** SET TASK **
Starting at the line that contains "You are a GUI" and ending at the line that contains "The image size is (1428, 852).", rewrite the records below as a numbered list, skipping blank lines and leaving out the pictures.

** PROVIDED RECORDS **
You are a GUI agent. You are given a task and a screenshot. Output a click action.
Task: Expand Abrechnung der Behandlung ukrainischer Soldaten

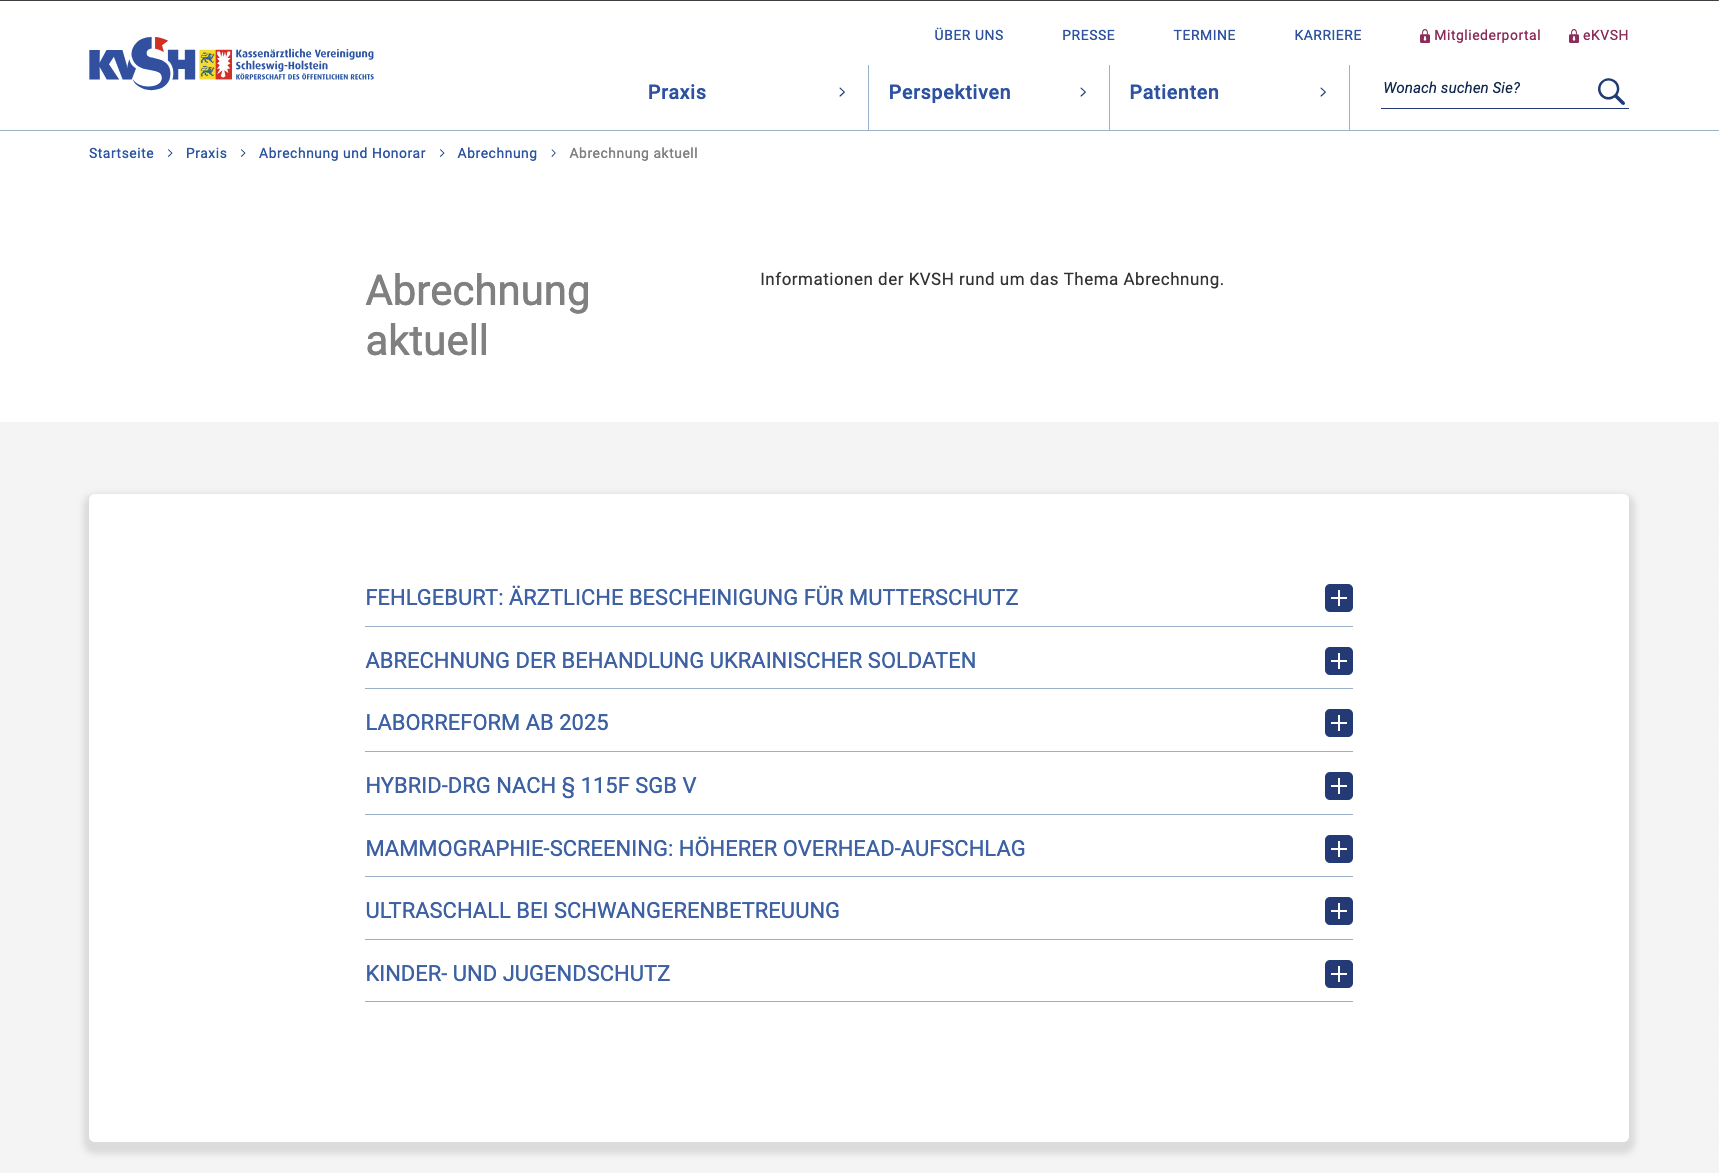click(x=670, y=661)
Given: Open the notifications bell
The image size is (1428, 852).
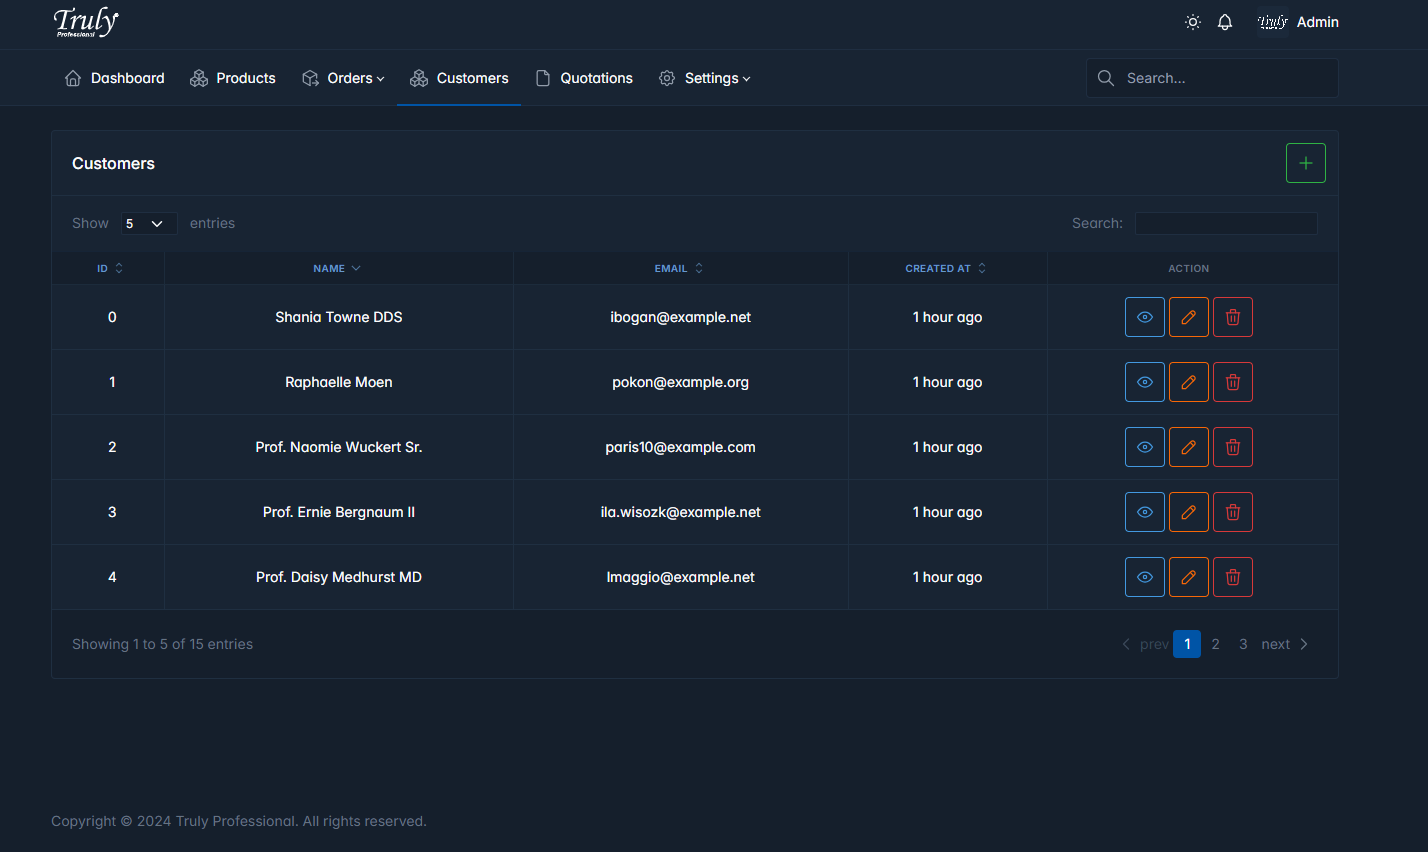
--
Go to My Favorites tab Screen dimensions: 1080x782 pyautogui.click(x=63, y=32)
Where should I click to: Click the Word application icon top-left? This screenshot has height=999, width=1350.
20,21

** SOLUTION **
1. You are a GUI agent. You are given a task and a screenshot. Output a click action.
2. Task: Expand Abrechnung der Behandlung ukrainischer Soldaten
3. click(x=670, y=661)
4. Given: Open the notifications bell
5. The image size is (1428, 852).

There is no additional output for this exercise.